■ WHAT THE EXERCISE ASKS:
With the pictures left out, transcribe exactly the lines from the one with "The width and" through the end of the data.

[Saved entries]
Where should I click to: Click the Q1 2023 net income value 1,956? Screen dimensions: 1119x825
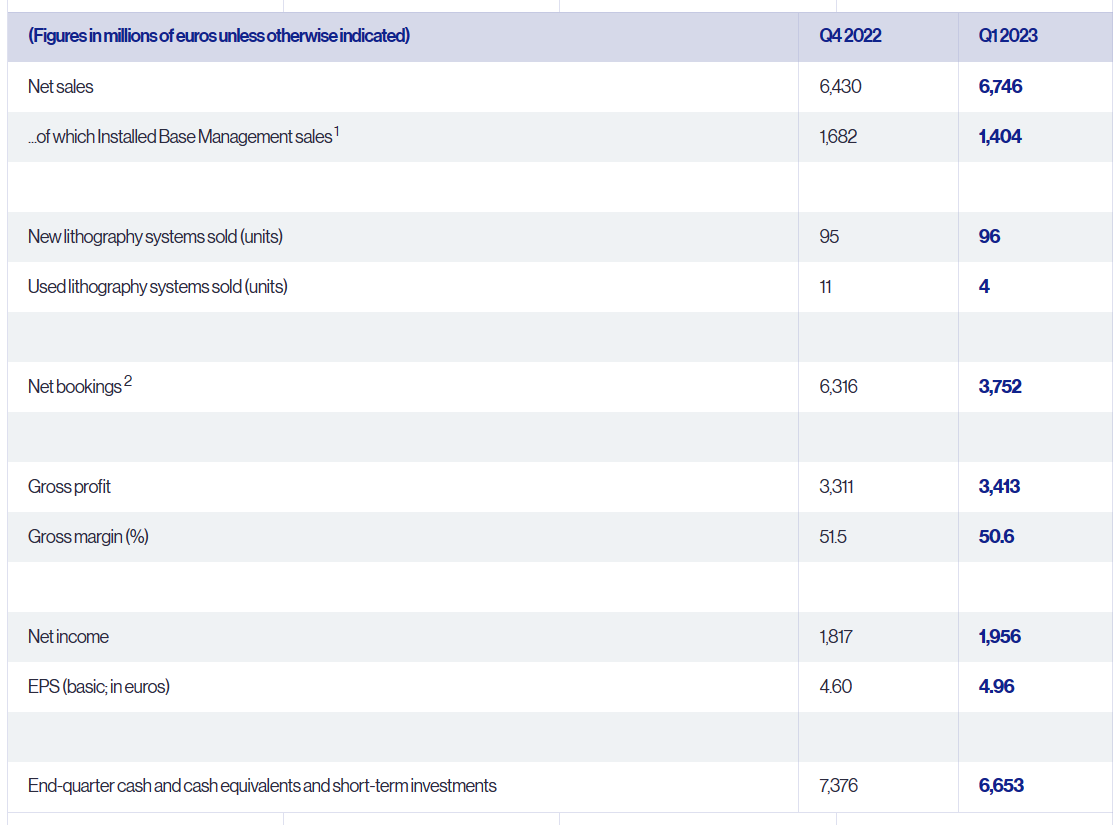click(1000, 637)
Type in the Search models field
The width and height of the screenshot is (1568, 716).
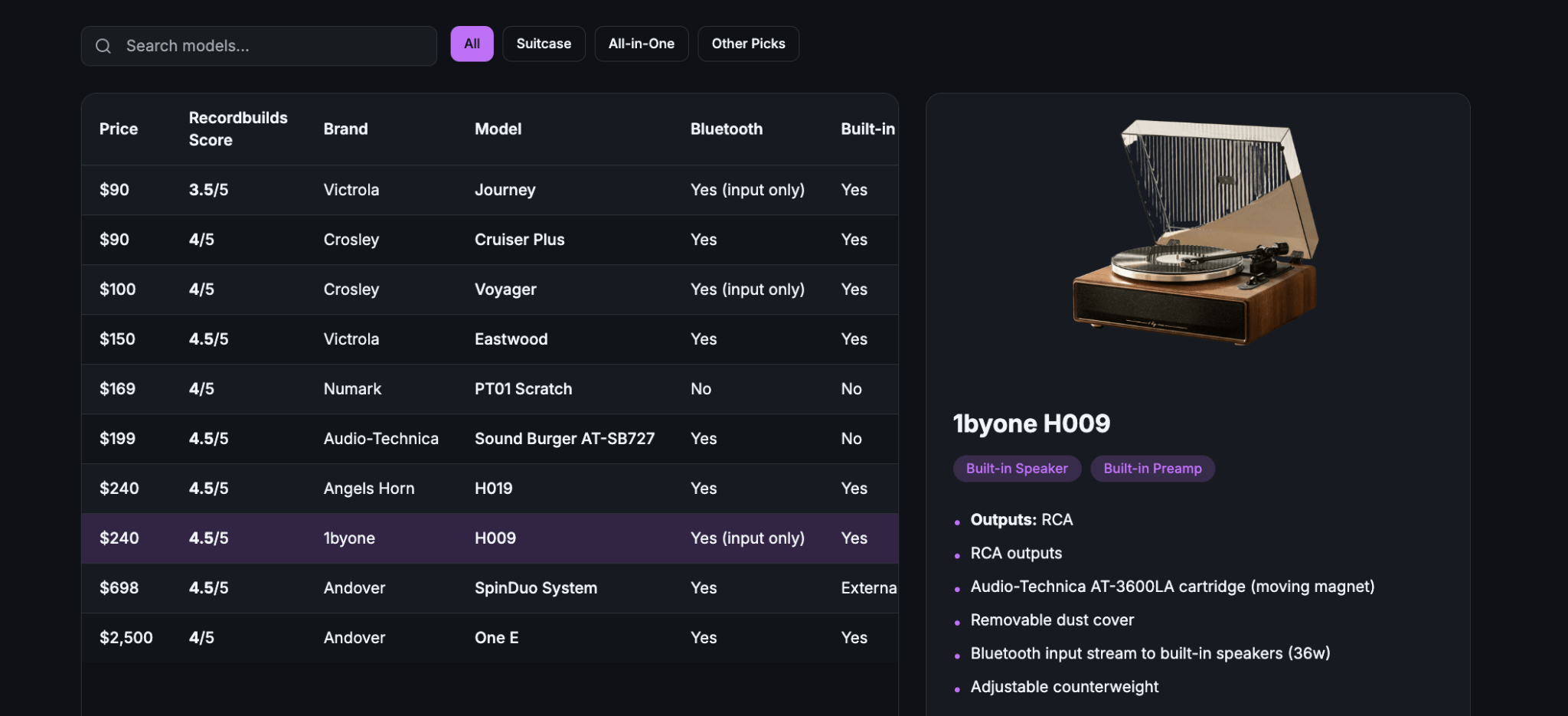[x=276, y=46]
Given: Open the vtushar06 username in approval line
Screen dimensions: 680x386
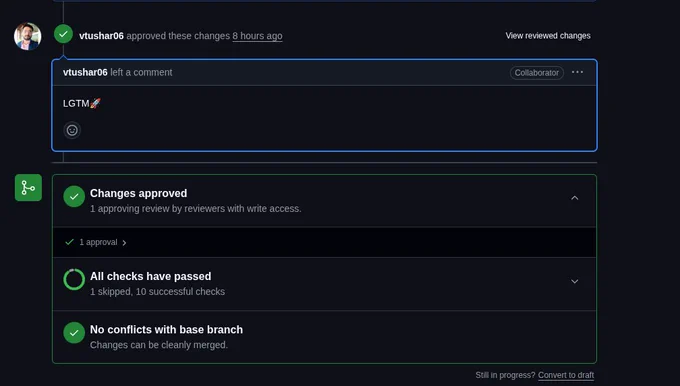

■ ANSWER TO THE PROBLEM:
The width and height of the screenshot is (1568, 716).
[x=276, y=46]
Given: Open the vtushar06 username in approval line
Screen dimensions: 680x386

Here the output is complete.